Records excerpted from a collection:
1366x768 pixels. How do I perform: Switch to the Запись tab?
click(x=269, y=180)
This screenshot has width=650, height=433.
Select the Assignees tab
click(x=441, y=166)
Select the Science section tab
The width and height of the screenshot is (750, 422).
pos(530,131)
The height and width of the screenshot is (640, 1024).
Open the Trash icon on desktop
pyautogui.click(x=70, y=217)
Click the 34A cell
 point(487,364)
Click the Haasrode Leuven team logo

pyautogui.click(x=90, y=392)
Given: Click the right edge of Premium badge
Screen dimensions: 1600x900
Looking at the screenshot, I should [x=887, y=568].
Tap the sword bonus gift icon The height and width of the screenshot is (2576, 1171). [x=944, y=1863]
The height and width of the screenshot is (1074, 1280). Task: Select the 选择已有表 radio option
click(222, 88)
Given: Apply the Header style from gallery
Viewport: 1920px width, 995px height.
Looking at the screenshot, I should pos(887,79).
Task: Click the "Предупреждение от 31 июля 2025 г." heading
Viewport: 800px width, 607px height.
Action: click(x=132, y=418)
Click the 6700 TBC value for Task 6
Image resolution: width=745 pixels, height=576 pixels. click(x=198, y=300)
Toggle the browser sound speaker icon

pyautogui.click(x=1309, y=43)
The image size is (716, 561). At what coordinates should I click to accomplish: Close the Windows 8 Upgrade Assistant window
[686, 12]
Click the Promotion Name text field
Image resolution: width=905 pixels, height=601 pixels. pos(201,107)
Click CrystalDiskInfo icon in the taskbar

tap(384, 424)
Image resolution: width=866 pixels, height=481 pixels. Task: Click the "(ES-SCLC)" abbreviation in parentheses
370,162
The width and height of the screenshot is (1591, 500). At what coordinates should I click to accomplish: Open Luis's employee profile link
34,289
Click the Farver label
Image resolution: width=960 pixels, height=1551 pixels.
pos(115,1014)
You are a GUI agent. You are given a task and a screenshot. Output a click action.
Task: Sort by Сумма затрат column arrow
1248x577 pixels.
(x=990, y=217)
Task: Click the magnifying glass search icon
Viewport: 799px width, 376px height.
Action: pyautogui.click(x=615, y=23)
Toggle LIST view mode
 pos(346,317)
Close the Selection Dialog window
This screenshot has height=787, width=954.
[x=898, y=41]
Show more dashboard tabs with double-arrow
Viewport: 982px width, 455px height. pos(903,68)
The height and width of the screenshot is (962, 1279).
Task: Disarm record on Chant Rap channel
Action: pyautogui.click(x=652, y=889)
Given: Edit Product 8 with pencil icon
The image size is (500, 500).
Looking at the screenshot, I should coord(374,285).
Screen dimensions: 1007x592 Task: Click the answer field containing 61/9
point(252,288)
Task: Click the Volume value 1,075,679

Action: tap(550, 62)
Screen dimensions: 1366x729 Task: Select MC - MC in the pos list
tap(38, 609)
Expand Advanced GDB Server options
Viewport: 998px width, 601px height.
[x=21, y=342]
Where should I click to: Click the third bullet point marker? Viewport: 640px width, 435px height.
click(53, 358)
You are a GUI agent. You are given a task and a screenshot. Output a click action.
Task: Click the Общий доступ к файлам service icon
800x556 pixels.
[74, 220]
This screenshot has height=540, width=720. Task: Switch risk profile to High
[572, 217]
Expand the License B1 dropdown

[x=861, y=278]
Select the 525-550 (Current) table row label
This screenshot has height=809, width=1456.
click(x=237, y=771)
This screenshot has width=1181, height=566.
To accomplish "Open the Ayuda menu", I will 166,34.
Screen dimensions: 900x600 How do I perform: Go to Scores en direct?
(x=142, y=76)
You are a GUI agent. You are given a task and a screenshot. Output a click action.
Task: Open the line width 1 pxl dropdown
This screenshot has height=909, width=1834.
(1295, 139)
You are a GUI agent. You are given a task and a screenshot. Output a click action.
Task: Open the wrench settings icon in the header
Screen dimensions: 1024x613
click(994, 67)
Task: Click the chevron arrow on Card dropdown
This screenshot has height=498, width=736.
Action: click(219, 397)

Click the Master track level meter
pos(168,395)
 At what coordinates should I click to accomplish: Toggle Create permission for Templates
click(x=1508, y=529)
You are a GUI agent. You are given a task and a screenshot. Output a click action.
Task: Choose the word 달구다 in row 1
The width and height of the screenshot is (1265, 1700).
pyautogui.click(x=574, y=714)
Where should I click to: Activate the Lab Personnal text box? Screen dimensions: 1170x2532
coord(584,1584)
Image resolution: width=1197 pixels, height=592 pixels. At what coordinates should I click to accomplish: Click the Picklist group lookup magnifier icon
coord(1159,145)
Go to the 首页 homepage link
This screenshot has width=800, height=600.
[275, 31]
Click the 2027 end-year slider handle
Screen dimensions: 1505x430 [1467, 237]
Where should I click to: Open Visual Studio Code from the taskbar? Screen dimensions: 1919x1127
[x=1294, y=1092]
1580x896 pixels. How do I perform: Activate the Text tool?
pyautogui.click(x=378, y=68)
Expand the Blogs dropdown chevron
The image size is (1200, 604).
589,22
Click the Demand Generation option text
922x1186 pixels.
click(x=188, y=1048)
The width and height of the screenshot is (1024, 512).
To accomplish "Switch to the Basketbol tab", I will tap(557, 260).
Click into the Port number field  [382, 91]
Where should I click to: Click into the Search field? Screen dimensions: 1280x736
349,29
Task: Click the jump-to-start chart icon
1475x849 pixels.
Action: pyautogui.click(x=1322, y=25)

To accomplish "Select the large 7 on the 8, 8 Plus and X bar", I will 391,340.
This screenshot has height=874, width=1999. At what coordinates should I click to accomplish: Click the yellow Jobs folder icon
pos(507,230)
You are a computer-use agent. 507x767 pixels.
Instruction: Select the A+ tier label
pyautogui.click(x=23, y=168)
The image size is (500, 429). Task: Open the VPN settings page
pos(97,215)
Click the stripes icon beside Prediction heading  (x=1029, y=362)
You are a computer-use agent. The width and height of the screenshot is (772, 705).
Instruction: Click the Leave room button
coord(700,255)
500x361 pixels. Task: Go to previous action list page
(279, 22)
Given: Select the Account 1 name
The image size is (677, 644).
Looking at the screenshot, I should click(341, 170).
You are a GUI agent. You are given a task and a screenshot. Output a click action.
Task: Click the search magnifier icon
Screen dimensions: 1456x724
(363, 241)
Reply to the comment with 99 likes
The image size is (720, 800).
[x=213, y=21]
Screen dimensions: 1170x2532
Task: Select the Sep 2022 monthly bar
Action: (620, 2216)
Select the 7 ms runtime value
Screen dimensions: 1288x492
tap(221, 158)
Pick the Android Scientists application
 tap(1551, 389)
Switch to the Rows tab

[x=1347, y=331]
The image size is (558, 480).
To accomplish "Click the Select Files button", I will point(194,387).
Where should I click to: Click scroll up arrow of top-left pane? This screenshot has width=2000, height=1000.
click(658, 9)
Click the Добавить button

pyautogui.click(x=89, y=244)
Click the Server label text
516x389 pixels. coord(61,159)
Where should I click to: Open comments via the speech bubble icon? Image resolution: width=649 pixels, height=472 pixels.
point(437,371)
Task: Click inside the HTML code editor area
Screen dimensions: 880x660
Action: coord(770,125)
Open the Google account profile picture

» **About this task**
From the first line to the last, reproduce the data above exactly.

» **Answer to this exercise**
1366x768 pixels. How do I perform: Switch to the Запись tab?
click(x=269, y=180)
This screenshot has width=650, height=433.
Select the Assignees tab
click(x=441, y=166)
Select the Science section tab
The width and height of the screenshot is (750, 422).
pos(530,131)
The height and width of the screenshot is (640, 1024).
Open the Trash icon on desktop
pyautogui.click(x=70, y=217)
Click the 34A cell
 point(487,364)
Click the Haasrode Leuven team logo

pyautogui.click(x=90, y=392)
Given: Click the right edge of Premium badge
Screen dimensions: 1600x900
Looking at the screenshot, I should [x=887, y=568].
Tap the sword bonus gift icon The height and width of the screenshot is (2576, 1171). [x=944, y=1863]
The height and width of the screenshot is (1074, 1280). Task: Select the 选择已有表 radio option
click(222, 88)
Given: Apply the Header style from gallery
Viewport: 1920px width, 995px height.
Looking at the screenshot, I should pos(887,79).
Task: Click the "Предупреждение от 31 июля 2025 г." heading
Viewport: 800px width, 607px height.
Action: click(x=132, y=418)
Click the 6700 TBC value for Task 6
Image resolution: width=745 pixels, height=576 pixels. click(x=198, y=300)
Toggle the browser sound speaker icon

pyautogui.click(x=1309, y=43)
The image size is (716, 561). At what coordinates should I click to accomplish: Close the Windows 8 Upgrade Assistant window
[686, 12]
Click the Promotion Name text field
Image resolution: width=905 pixels, height=601 pixels. pos(201,107)
Click CrystalDiskInfo icon in the taskbar

tap(384, 424)
Image resolution: width=866 pixels, height=481 pixels. Task: Click the "(ES-SCLC)" abbreviation in parentheses
370,162
The width and height of the screenshot is (1591, 500). At what coordinates should I click to accomplish: Open Luis's employee profile link
34,289
Click the Farver label
Image resolution: width=960 pixels, height=1551 pixels.
pos(115,1014)
You are a GUI agent. You are given a task and a screenshot. Output a click action.
Task: Sort by Сумма затрат column arrow
1248x577 pixels.
(x=990, y=217)
Task: Click the magnifying glass search icon
Viewport: 799px width, 376px height.
Action: pyautogui.click(x=615, y=23)
Toggle LIST view mode
 pos(346,317)
Close the Selection Dialog window
This screenshot has height=787, width=954.
[x=898, y=41]
Show more dashboard tabs with double-arrow
Viewport: 982px width, 455px height. pos(903,68)
The height and width of the screenshot is (962, 1279).
Task: Disarm record on Chant Rap channel
Action: pyautogui.click(x=652, y=889)
Given: Edit Product 8 with pencil icon
The image size is (500, 500).
Looking at the screenshot, I should coord(374,285).
Screen dimensions: 1007x592 Task: Click the answer field containing 61/9
point(252,288)
Task: Click the Volume value 1,075,679

Action: tap(550, 62)
Screen dimensions: 1366x729 Task: Select MC - MC in the pos list
tap(38, 609)
Expand Advanced GDB Server options
Viewport: 998px width, 601px height.
[x=21, y=342]
Where should I click to: Click the third bullet point marker? Viewport: 640px width, 435px height.
click(53, 358)
You are a GUI agent. You are given a task and a screenshot. Output a click action.
Task: Click the Общий доступ к файлам service icon
800x556 pixels.
[74, 220]
This screenshot has height=540, width=720. Task: Switch risk profile to High
[572, 217]
Expand the License B1 dropdown

[x=861, y=278]
Select the 525-550 (Current) table row label
This screenshot has height=809, width=1456.
click(x=237, y=771)
This screenshot has width=1181, height=566.
To accomplish "Open the Ayuda menu", I will 166,34.
Screen dimensions: 900x600 How do I perform: Go to Scores en direct?
(x=142, y=76)
You are a GUI agent. You are given a task and a screenshot. Output a click action.
Task: Open the line width 1 pxl dropdown
This screenshot has height=909, width=1834.
(1295, 139)
You are a GUI agent. You are given a task and a screenshot. Output a click action.
Task: Open the wrench settings icon in the header
Screen dimensions: 1024x613
click(994, 67)
Task: Click the chevron arrow on Card dropdown
This screenshot has height=498, width=736.
Action: click(219, 397)

Click the Master track level meter
pos(168,395)
 At what coordinates should I click to accomplish: Toggle Create permission for Templates
click(x=1508, y=529)
You are a GUI agent. You are given a task and a screenshot. Output a click action.
Task: Choose the word 달구다 in row 1
The width and height of the screenshot is (1265, 1700).
pyautogui.click(x=574, y=714)
Where should I click to: Activate the Lab Personnal text box? Screen dimensions: 1170x2532
coord(584,1584)
Image resolution: width=1197 pixels, height=592 pixels. At what coordinates should I click to accomplish: Click the Picklist group lookup magnifier icon
coord(1159,145)
Go to the 首页 homepage link
This screenshot has width=800, height=600.
[275, 31]
Click the 2027 end-year slider handle
Screen dimensions: 1505x430 [1467, 237]
Where should I click to: Open Visual Studio Code from the taskbar? Screen dimensions: 1919x1127
[x=1294, y=1092]
1580x896 pixels. How do I perform: Activate the Text tool?
pyautogui.click(x=378, y=68)
Expand the Blogs dropdown chevron
The image size is (1200, 604).
589,22
Click the Demand Generation option text
922x1186 pixels.
click(x=188, y=1048)
The width and height of the screenshot is (1024, 512).
To accomplish "Switch to the Basketbol tab", I will tap(557, 260).
Click into the Port number field  [382, 91]
Where should I click to: Click into the Search field? Screen dimensions: 1280x736
349,29
Task: Click the jump-to-start chart icon
1475x849 pixels.
Action: pyautogui.click(x=1322, y=25)

To accomplish "Select the large 7 on the 8, 8 Plus and X bar", I will 391,340.
This screenshot has height=874, width=1999. At what coordinates should I click to accomplish: Click the yellow Jobs folder icon
pos(507,230)
You are a computer-use agent. 507x767 pixels.
Instruction: Select the A+ tier label
pyautogui.click(x=23, y=168)
The image size is (500, 429). Task: Open the VPN settings page
pos(97,215)
Click the stripes icon beside Prediction heading  (x=1029, y=362)
You are a computer-use agent. The width and height of the screenshot is (772, 705).
Instruction: Click the Leave room button
coord(700,255)
500x361 pixels. Task: Go to previous action list page
(279, 22)
Given: Select the Account 1 name
The image size is (677, 644).
Looking at the screenshot, I should click(341, 170).
You are a GUI agent. You are given a task and a screenshot. Output a click action.
Task: Click the search magnifier icon
Screen dimensions: 1456x724
(363, 241)
Reply to the comment with 99 likes
The image size is (720, 800).
[x=213, y=21]
Screen dimensions: 1170x2532
Task: Select the Sep 2022 monthly bar
Action: (620, 2216)
Select the 7 ms runtime value
Screen dimensions: 1288x492
tap(221, 158)
Pick the Android Scientists application
 tap(1551, 389)
Switch to the Rows tab

[x=1347, y=331]
The image size is (558, 480).
To accomplish "Click the Select Files button", I will point(194,387).
Where should I click to: Click scroll up arrow of top-left pane? This screenshot has width=2000, height=1000.
click(658, 9)
Click the Добавить button

pyautogui.click(x=89, y=244)
Click the Server label text
516x389 pixels. coord(61,159)
Where should I click to: Open comments via the speech bubble icon? Image resolution: width=649 pixels, height=472 pixels.
point(437,371)
Task: Click inside the HTML code editor area
Screen dimensions: 880x660
Action: coord(770,125)
Open the Google account profile picture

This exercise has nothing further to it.